Activity
Each record, in full, must be restated word for word.

Available records
========

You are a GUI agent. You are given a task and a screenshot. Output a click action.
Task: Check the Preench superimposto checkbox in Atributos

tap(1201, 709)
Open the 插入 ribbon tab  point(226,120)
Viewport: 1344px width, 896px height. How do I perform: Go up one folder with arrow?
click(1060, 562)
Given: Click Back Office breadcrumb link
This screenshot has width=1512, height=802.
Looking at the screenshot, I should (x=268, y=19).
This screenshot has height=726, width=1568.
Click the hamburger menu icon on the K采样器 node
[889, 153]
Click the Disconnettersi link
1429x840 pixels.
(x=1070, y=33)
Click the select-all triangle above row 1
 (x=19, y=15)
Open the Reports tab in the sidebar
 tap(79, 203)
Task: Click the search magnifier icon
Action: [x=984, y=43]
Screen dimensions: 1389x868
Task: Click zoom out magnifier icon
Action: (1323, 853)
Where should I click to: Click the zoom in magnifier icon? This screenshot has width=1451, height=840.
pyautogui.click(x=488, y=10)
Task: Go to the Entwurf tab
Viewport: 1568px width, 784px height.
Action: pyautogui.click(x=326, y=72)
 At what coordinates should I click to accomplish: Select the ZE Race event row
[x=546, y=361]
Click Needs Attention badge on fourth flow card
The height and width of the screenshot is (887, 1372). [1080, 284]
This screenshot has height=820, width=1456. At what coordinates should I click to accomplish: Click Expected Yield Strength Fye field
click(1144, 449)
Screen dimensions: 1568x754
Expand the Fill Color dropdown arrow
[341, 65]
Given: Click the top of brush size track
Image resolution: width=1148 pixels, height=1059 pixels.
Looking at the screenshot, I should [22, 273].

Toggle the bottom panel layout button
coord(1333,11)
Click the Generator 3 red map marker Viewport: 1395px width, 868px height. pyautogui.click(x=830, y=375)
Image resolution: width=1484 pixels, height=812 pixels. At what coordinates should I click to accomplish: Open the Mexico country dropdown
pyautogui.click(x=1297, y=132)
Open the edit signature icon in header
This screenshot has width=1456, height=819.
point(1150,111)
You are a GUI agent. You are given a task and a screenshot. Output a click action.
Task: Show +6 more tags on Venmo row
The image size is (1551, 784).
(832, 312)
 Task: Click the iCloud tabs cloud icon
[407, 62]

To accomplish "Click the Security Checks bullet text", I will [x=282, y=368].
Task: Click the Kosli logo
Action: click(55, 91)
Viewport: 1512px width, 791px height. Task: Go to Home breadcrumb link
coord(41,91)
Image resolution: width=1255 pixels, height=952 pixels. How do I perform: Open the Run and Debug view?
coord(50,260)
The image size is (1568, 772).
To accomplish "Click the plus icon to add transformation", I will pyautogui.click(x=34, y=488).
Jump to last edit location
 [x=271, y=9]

========

Answer for the task
You are a GUI agent. You are given a task and a screenshot. Output a click action.
Task: Check the Preench superimposto checkbox in Atributos

tap(1201, 709)
Open the 插入 ribbon tab  point(226,120)
Viewport: 1344px width, 896px height. How do I perform: Go up one folder with arrow?
click(1060, 562)
Given: Click Back Office breadcrumb link
This screenshot has width=1512, height=802.
Looking at the screenshot, I should (x=268, y=19).
This screenshot has height=726, width=1568.
Click the hamburger menu icon on the K采样器 node
[889, 153]
Click the Disconnettersi link
1429x840 pixels.
(x=1070, y=33)
Click the select-all triangle above row 1
 (x=19, y=15)
Open the Reports tab in the sidebar
 tap(79, 203)
Task: Click the search magnifier icon
Action: [x=984, y=43]
Screen dimensions: 1389x868
Task: Click zoom out magnifier icon
Action: (1323, 853)
Where should I click to: Click the zoom in magnifier icon? This screenshot has width=1451, height=840.
pyautogui.click(x=488, y=10)
Task: Go to the Entwurf tab
Viewport: 1568px width, 784px height.
Action: pyautogui.click(x=326, y=72)
 At what coordinates should I click to accomplish: Select the ZE Race event row
[x=546, y=361]
Click Needs Attention badge on fourth flow card
The height and width of the screenshot is (887, 1372). [1080, 284]
This screenshot has height=820, width=1456. At what coordinates should I click to accomplish: Click Expected Yield Strength Fye field
click(1144, 449)
Screen dimensions: 1568x754
Expand the Fill Color dropdown arrow
[341, 65]
Given: Click the top of brush size track
Image resolution: width=1148 pixels, height=1059 pixels.
Looking at the screenshot, I should [22, 273].

Toggle the bottom panel layout button
coord(1333,11)
Click the Generator 3 red map marker Viewport: 1395px width, 868px height. pyautogui.click(x=830, y=375)
Image resolution: width=1484 pixels, height=812 pixels. At what coordinates should I click to accomplish: Open the Mexico country dropdown
pyautogui.click(x=1297, y=132)
Open the edit signature icon in header
This screenshot has width=1456, height=819.
point(1150,111)
You are a GUI agent. You are given a task and a screenshot. Output a click action.
Task: Show +6 more tags on Venmo row
The image size is (1551, 784).
(832, 312)
 Task: Click the iCloud tabs cloud icon
[407, 62]

To accomplish "Click the Security Checks bullet text", I will [x=282, y=368].
Task: Click the Kosli logo
Action: click(55, 91)
Viewport: 1512px width, 791px height. Task: Go to Home breadcrumb link
coord(41,91)
Image resolution: width=1255 pixels, height=952 pixels. How do I perform: Open the Run and Debug view?
coord(50,260)
The image size is (1568, 772).
To accomplish "Click the plus icon to add transformation", I will pyautogui.click(x=34, y=488).
Jump to last edit location
 [x=271, y=9]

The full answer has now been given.